氏 名
授与した学位 博 士
専攻分野の名称 理 学
学位授与番号 博甲第 5832 号
学位授与の日付 平成30年 9月27日
学位授与の要件 自然科学研究科 地球惑星物質科学専攻
(学位規則第4条第1項該当)
学位論文の題目
Development of boron-doped diamond heater in the Kawai-type multi-anvil apparatus and its application to determine silicate melt viscosity at conditions of deep magma ocean
(ボロンドープダイヤモンドヒータの開発とマグマオーシャン深部条件でのケイ酸 塩メルトの粘性率測定への応用)
論文審査委員 准教授 米田 明 教授 神﨑 正美 准教授 山﨑 大輔
准教授 芳野 極 准教授 山下 茂 教授 John Hernlund
(東京工業大学)
学位論文内容の要旨
In this PhD thesis, I summarize my achievements in the recent three years after the interim evaluation September 2015. It consists of three parts: (1) boron-doped diamond (BDD) heater developed in the multi-anvil apparatus, (2) viscosity measurement of silicate melts up to ~30 GPa using in-situ falling sphere method, and (3) implications for the evolution of the magma ocean based on the silicate melt viscosity newly measured in the present study.
Breakthroughs both in experimental techniques and in geoscientific modelling for the early Earth are achieved in this study. Highlights of my study are (1) generation of ~4000 K temperature (world highest) in the Kawai multi-anvil apparatus by using BDD heater, (2) world first measurements of silicate melt viscosity under the lower mantle condition by applying BDD heater in the in-situ falling sphere viscometry; the viscosity data experimentally reproducing all the four pressure induced densification mechanisms predicted in molecular dynamic simulation, (3) the estimated viscosity of magma ocean suggests a fractional solidification of magma ocean.
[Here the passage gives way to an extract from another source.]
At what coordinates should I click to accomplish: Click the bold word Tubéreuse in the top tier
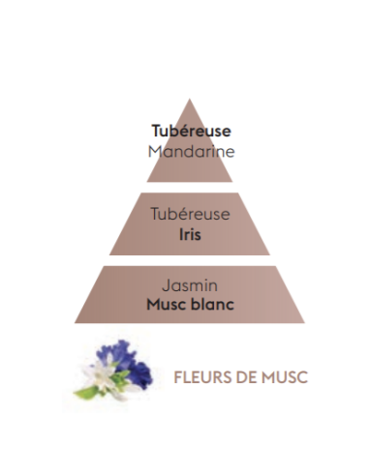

Combined with our fractional solidification model and geochemical data of primary upper mantle,
we estimated the depth of fractionated magma ocean is ~880 km and the thickness of cumulate layer
in lower mantle is ~220 km. After fully solidification, the cumulate layer is bridgmanite-enriched,
neutral (or slightly denser ~2 ‰) and stronger (viscosity contrast ~30), compared with pyrolite
mantle. Because of its high viscosity, the solidified accumulate layer may be transferred to the depth
of ~1000 km by later mantle convection and still persists there at present day. It may contribute to
the viscosity peak at 800-1400 km of present solid Earth.
論文審査結果の要旨
Ph. D defense for Mr. Longjian Xie was held on August 23, 2018.
In his PhD thesis, he summarized his achievements during the recent five years. It consists three aspects: boron-doped diamond (BDD) heater development in multi-anvil apparatus, viscosity measurement of silicate melts up to ~30 GPa using in-situ falling sphere method and discussion on the evolution of the magma ocean (MO) based on the silicate melt viscosity newly measured in his study. Breakthroughs both in experimental techniques and in geoscientific modelling for the early Earth are achieved in this study. Highlights of his study are (1) generation of ~4000 K temperature (world highest) in the Kawai multi-anvil apparatus by using BDD heater, (2) world first measurements of silicate melt viscosity under the lower mantle condition by applying BDD heater in the in-situ falling sphere viscometry, (3) the viscosity data first time reproduces, experimentally, all the four pressure induced densification mechanisms proposed by molecular dynamic simulation, (4) the viscosity data also suggests a fractional solidification of magma ocean, and (5) the fractional solidification model suggests that the primary upper mantle may be the residual of a ~900 km MO after a combination fractionation of bridgmanite and CaSiO3 perovskite (mass ratio: 94:6), which formed a cumulate layer (~660-900 km depth) at the bottom of MO. After fully solidification, the accumulate layer is bridgmanite-enriched, neutral (or slightly denser ~2 ‰) and stronger (viscosity contrast ~30), compared with pyrolite mantle. Because of its high viscosity, the solidified accumulate layer may be transferred to the depth of ~1000 km by later mantle convection and still persists there at present day. It may contribute to the viscosity peak at 800- 1400 km of present solid Earth.
We considered that this thesis contains the important results on the Earth science. Therefore, we concluded that this thesis is proper to be accepted as a dissertation of Doctor of Philosophy in Science of Okayama University.